== SHORT TASK ==
Copy word for word the entries below, from their very start through the line that contains "[x=460, y=41]".

== DATA SHOWN ==
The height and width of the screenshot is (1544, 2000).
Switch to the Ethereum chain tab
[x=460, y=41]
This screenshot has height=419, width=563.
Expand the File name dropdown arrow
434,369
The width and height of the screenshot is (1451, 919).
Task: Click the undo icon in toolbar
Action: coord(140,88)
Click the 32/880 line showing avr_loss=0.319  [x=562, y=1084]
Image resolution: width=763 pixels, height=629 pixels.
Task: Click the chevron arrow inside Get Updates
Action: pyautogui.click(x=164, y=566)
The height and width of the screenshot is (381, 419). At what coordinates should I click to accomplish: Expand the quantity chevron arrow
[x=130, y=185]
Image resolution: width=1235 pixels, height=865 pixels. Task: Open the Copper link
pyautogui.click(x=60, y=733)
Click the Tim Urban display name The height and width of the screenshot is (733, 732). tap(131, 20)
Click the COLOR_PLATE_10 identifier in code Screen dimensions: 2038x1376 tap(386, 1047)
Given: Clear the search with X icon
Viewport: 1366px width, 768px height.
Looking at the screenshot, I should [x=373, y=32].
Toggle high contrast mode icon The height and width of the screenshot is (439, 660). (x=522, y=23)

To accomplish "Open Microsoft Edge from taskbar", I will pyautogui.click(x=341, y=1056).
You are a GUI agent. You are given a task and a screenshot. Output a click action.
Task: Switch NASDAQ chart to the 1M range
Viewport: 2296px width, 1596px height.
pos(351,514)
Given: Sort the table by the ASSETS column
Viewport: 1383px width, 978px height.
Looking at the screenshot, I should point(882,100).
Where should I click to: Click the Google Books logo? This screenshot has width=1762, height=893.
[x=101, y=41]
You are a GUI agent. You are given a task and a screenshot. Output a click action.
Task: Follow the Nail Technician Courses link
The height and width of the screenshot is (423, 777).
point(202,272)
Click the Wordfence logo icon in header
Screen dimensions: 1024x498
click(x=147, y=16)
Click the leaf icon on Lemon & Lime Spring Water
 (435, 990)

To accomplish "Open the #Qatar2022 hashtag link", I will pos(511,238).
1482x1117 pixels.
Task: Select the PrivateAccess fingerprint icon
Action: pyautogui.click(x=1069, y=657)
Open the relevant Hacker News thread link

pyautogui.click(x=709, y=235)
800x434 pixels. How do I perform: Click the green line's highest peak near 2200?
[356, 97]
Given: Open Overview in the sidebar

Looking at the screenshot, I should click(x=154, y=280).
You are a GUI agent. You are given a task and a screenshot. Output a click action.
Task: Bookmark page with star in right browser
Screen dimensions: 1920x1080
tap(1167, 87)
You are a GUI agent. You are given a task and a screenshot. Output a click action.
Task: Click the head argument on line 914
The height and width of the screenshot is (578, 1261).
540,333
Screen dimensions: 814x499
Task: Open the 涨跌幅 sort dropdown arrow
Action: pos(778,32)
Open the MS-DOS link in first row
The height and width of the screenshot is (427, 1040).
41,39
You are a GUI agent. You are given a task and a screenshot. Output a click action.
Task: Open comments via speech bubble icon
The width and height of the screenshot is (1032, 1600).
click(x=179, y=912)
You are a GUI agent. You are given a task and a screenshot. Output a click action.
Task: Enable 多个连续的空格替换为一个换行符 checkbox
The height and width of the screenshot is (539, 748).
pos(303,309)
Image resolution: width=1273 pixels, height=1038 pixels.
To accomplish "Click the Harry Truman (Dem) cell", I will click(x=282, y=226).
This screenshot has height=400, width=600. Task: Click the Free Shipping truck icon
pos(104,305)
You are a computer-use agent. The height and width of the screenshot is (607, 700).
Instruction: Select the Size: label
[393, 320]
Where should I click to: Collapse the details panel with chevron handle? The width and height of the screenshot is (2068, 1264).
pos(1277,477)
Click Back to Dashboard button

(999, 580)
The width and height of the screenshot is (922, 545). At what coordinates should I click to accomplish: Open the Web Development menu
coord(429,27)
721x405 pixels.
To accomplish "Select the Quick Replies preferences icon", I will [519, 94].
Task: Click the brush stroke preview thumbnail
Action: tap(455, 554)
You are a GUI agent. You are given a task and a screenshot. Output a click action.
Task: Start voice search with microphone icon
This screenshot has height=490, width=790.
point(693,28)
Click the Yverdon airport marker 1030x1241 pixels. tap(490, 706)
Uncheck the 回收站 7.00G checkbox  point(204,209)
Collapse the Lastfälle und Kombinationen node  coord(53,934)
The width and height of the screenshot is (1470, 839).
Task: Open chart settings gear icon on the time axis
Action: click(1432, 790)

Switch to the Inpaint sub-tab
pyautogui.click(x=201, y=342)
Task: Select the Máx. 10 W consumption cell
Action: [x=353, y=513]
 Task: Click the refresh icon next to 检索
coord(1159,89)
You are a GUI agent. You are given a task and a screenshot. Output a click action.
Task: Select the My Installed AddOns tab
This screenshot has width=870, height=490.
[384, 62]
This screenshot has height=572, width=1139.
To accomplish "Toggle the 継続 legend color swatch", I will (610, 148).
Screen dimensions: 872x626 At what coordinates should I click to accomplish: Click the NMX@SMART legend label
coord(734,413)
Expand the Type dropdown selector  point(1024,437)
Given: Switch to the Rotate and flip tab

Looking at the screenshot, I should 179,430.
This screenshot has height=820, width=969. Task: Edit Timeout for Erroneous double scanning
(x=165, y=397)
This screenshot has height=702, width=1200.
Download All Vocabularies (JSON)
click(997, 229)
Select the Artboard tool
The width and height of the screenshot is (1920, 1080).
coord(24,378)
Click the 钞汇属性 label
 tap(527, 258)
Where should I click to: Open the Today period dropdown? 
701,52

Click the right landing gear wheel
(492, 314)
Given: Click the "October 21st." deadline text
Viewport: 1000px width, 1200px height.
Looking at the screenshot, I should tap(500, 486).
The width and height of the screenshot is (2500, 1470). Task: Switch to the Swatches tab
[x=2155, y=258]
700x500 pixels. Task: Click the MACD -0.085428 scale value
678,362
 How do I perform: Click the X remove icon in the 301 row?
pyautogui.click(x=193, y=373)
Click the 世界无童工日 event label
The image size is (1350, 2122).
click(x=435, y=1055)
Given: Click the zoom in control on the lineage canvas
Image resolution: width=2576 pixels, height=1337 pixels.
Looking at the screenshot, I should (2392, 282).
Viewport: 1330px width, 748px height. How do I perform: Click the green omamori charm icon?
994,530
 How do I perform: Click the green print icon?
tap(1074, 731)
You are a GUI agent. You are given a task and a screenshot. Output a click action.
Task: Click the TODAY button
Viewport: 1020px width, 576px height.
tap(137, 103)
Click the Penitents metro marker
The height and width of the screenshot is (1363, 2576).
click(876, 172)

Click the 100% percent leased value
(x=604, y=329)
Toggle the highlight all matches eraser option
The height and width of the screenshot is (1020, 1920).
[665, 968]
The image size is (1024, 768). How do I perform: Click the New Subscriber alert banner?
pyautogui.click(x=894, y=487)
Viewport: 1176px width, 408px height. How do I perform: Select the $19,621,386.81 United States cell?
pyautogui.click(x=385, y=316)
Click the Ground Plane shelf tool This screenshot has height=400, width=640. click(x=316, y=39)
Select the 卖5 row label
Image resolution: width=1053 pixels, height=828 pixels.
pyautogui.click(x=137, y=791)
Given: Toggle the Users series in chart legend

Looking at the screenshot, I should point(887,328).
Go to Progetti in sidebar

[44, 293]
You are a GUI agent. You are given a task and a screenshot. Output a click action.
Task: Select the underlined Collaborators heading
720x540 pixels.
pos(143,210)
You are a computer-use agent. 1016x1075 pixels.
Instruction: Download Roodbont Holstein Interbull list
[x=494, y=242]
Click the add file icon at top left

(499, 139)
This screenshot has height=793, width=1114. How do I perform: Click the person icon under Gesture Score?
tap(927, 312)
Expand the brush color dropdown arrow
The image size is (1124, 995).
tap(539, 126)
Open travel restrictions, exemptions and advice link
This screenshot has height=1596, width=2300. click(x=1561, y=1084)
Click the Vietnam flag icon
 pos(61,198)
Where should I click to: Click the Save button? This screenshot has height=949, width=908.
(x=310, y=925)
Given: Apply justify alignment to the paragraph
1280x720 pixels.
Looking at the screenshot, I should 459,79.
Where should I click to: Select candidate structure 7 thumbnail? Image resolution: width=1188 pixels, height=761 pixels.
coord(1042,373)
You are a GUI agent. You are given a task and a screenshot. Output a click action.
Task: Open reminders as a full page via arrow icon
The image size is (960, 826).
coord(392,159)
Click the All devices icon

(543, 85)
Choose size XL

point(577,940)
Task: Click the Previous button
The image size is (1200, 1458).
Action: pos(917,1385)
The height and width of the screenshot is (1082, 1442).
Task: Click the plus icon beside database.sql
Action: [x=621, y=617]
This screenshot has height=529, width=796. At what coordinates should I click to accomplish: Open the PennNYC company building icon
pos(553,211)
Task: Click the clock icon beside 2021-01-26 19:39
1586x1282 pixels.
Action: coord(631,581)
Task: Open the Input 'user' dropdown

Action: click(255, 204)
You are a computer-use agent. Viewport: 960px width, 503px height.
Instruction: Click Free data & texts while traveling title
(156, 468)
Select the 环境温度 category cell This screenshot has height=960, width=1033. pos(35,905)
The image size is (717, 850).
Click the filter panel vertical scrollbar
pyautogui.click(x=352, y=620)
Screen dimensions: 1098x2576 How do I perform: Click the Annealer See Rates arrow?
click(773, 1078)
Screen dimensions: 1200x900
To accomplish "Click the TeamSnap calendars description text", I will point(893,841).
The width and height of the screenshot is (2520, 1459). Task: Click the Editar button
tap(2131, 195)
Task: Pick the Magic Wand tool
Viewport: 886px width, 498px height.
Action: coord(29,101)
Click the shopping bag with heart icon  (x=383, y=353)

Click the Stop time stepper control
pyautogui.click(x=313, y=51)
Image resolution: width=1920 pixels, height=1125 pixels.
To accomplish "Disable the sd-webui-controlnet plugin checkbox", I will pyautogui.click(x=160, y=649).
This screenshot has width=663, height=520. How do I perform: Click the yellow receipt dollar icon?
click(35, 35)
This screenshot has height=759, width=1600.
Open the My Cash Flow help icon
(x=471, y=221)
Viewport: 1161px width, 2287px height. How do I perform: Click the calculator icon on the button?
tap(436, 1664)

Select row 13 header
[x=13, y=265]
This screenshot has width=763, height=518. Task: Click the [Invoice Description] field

== EXERCISE RESULT ==
The height and width of the screenshot is (1544, 2000).
Switch to the Ethereum chain tab
[x=460, y=41]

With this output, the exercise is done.